* [Data in this exercise]:
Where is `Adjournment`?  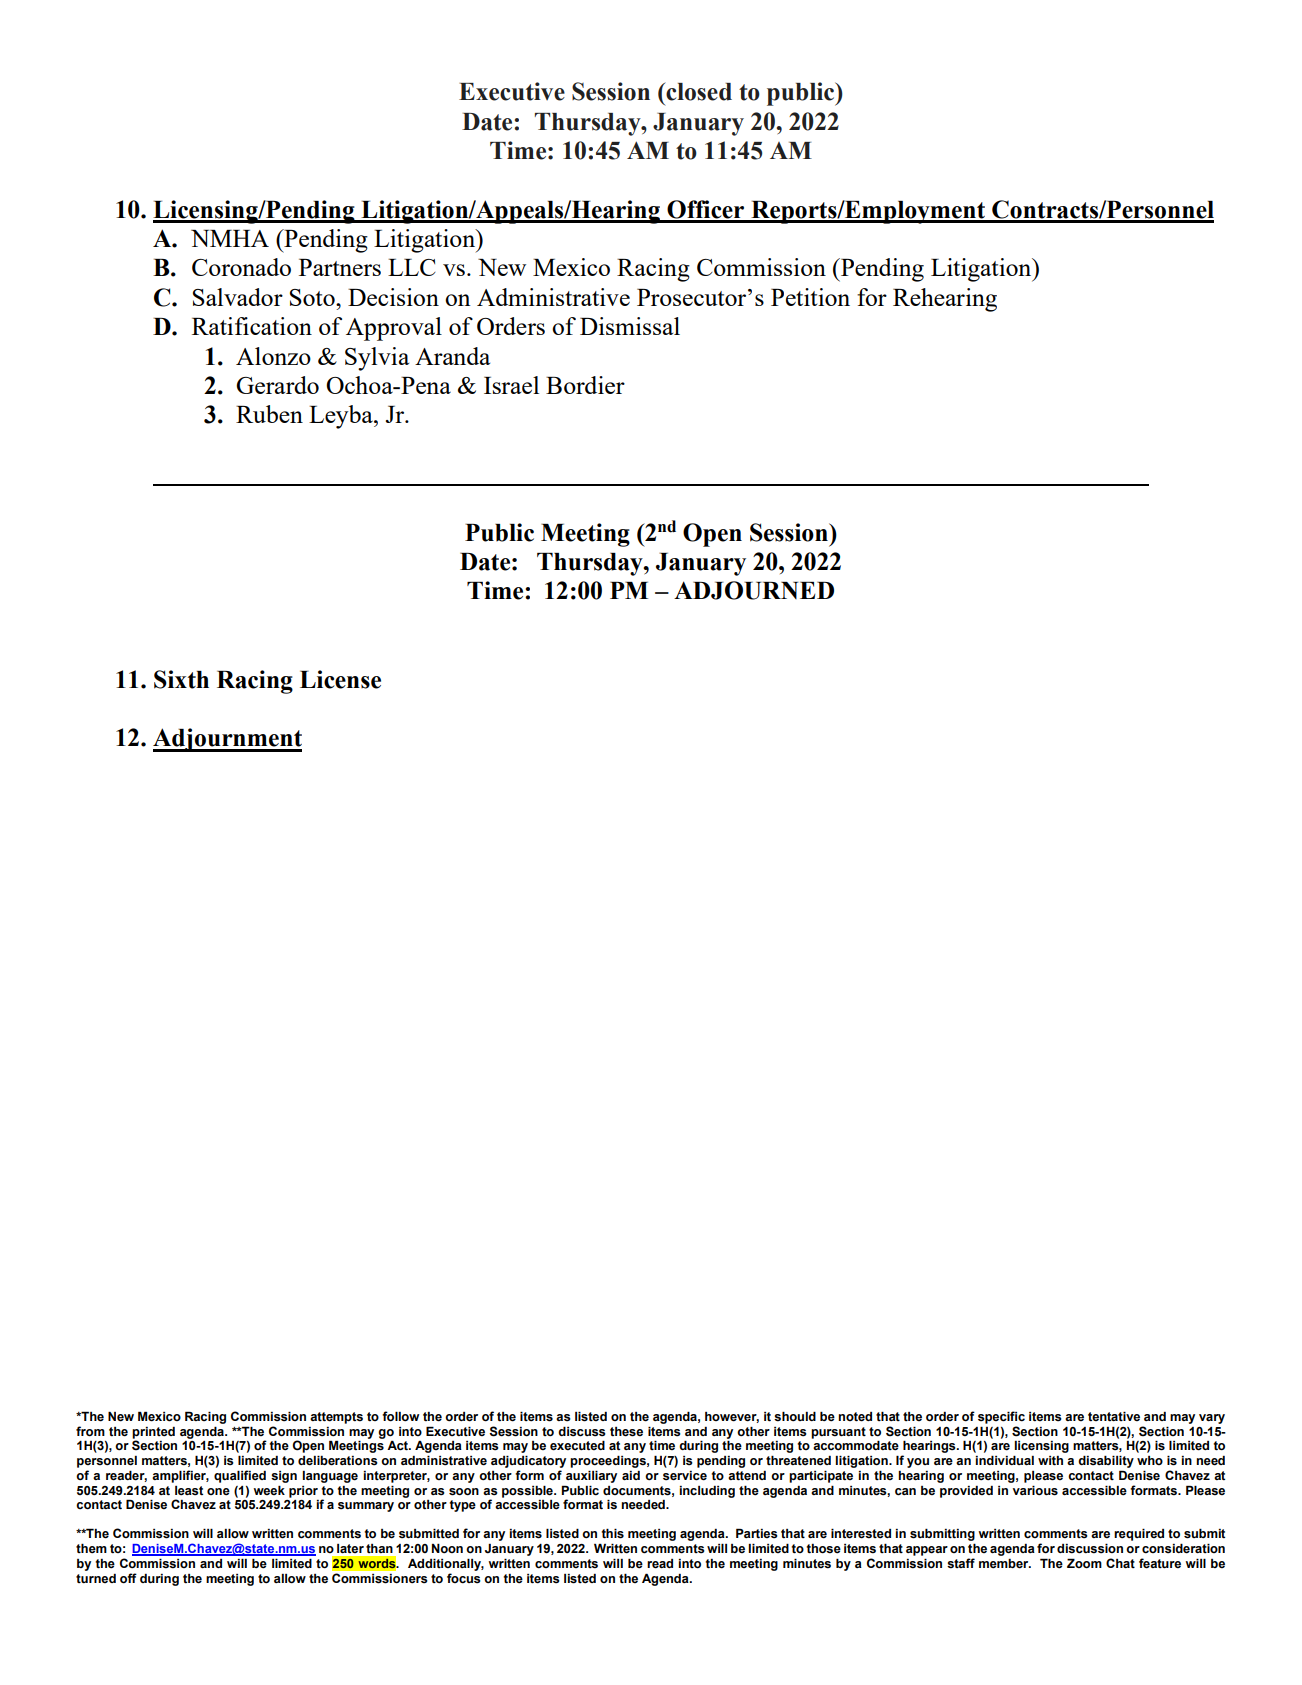
Adjournment is located at coordinates (227, 740).
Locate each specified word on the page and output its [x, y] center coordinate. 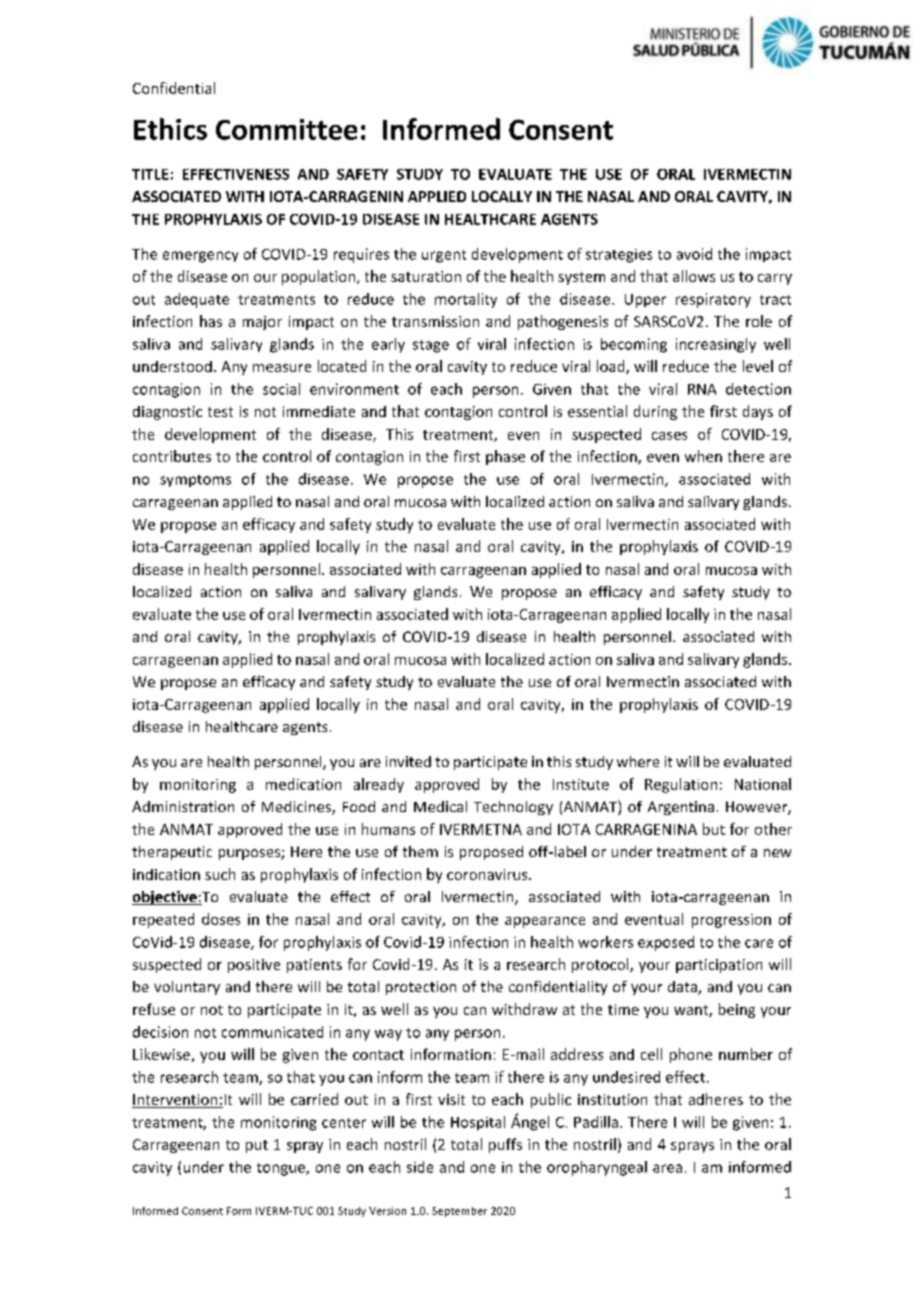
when [703, 456]
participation [719, 966]
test [220, 412]
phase [505, 457]
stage [431, 346]
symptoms [195, 481]
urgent [444, 256]
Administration [183, 806]
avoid [694, 254]
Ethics [170, 129]
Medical [440, 806]
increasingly [716, 345]
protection [421, 988]
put [257, 1146]
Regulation [681, 785]
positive [254, 966]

* [Given request]: Reproduce every item above word for word, leaving out the pictures.

* [Solution below]:
Where is `Adjournment`?  
Adjournment is located at coordinates (227, 740).
Locate each specified word on the page and output its [x, y] center coordinate. 
when [703, 456]
participation [719, 966]
test [220, 412]
phase [505, 457]
stage [431, 346]
symptoms [195, 481]
urgent [444, 256]
Administration [183, 806]
avoid [694, 254]
Ethics [170, 129]
Medical [440, 806]
increasingly [716, 345]
protection [421, 988]
put [257, 1146]
Regulation [681, 785]
positive [254, 966]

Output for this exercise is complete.